### Task brief
Copy out the entries below, changing every "Instruction" to "Directive" and keeping everything else unchanged.

### Supplied material

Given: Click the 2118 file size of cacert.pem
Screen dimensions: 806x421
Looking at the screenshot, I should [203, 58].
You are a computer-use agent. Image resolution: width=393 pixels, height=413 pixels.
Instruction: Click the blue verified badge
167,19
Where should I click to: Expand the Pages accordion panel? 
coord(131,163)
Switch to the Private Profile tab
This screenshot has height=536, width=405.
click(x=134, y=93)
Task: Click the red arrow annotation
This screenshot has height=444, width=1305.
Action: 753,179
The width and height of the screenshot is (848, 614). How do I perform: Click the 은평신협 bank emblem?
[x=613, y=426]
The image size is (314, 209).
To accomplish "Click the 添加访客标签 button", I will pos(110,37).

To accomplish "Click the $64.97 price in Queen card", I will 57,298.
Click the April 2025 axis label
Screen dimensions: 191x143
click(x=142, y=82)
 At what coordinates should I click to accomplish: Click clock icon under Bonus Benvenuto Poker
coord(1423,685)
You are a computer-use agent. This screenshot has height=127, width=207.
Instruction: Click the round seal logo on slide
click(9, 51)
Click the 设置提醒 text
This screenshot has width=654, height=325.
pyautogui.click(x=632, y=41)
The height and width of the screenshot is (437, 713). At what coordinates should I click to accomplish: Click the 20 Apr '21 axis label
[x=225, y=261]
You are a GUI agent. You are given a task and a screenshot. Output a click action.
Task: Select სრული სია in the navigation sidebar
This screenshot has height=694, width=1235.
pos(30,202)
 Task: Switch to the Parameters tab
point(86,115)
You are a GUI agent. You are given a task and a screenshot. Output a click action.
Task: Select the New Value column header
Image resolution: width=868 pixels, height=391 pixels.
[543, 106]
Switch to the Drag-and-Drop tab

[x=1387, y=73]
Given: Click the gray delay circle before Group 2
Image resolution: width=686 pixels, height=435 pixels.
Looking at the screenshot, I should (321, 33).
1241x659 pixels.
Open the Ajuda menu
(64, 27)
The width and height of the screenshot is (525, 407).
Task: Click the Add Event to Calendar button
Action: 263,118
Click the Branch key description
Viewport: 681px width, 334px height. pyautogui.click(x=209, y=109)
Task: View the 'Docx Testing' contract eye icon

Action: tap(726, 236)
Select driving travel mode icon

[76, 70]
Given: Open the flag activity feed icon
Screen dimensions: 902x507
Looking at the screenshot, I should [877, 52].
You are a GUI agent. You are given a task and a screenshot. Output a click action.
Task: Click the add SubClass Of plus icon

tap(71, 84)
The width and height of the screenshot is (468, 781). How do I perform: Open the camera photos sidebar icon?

### Task solution
Given: Click the 2118 file size of cacert.pem
Screen dimensions: 806x421
Looking at the screenshot, I should [203, 58].
You are a computer-use agent. Image resolution: width=393 pixels, height=413 pixels.
Directive: Click the blue verified badge
167,19
Where should I click to: Expand the Pages accordion panel? 
coord(131,163)
Switch to the Private Profile tab
This screenshot has height=536, width=405.
click(x=134, y=93)
Task: Click the red arrow annotation
This screenshot has height=444, width=1305.
Action: 753,179
The width and height of the screenshot is (848, 614). How do I perform: Click the 은평신협 bank emblem?
[x=613, y=426]
The image size is (314, 209).
To accomplish "Click the 添加访客标签 button", I will pos(110,37).

To accomplish "Click the $64.97 price in Queen card", I will 57,298.
Click the April 2025 axis label
Screen dimensions: 191x143
click(x=142, y=82)
 At what coordinates should I click to accomplish: Click clock icon under Bonus Benvenuto Poker
coord(1423,685)
You are a computer-use agent. This screenshot has height=127, width=207.
Directive: Click the round seal logo on slide
click(9, 51)
Click the 设置提醒 text
This screenshot has width=654, height=325.
pyautogui.click(x=632, y=41)
The height and width of the screenshot is (437, 713). At what coordinates should I click to accomplish: Click the 20 Apr '21 axis label
[x=225, y=261]
You are a GUI agent. You are given a task and a screenshot. Output a click action.
Task: Select სრული სია in the navigation sidebar
This screenshot has height=694, width=1235.
pos(30,202)
 Task: Switch to the Parameters tab
point(86,115)
You are a GUI agent. You are given a task and a screenshot. Output a click action.
Task: Select the New Value column header
Image resolution: width=868 pixels, height=391 pixels.
[543, 106]
Switch to the Drag-and-Drop tab

[x=1387, y=73]
Given: Click the gray delay circle before Group 2
Image resolution: width=686 pixels, height=435 pixels.
Looking at the screenshot, I should (321, 33).
1241x659 pixels.
Open the Ajuda menu
(64, 27)
The width and height of the screenshot is (525, 407).
Task: Click the Add Event to Calendar button
Action: 263,118
Click the Branch key description
Viewport: 681px width, 334px height. pyautogui.click(x=209, y=109)
Task: View the 'Docx Testing' contract eye icon

Action: tap(726, 236)
Select driving travel mode icon

[76, 70]
Given: Open the flag activity feed icon
Screen dimensions: 902x507
Looking at the screenshot, I should [877, 52].
You are a GUI agent. You are given a task and a screenshot. Output a click action.
Task: Click the add SubClass Of plus icon

tap(71, 84)
The width and height of the screenshot is (468, 781). How do I perform: Open the camera photos sidebar icon?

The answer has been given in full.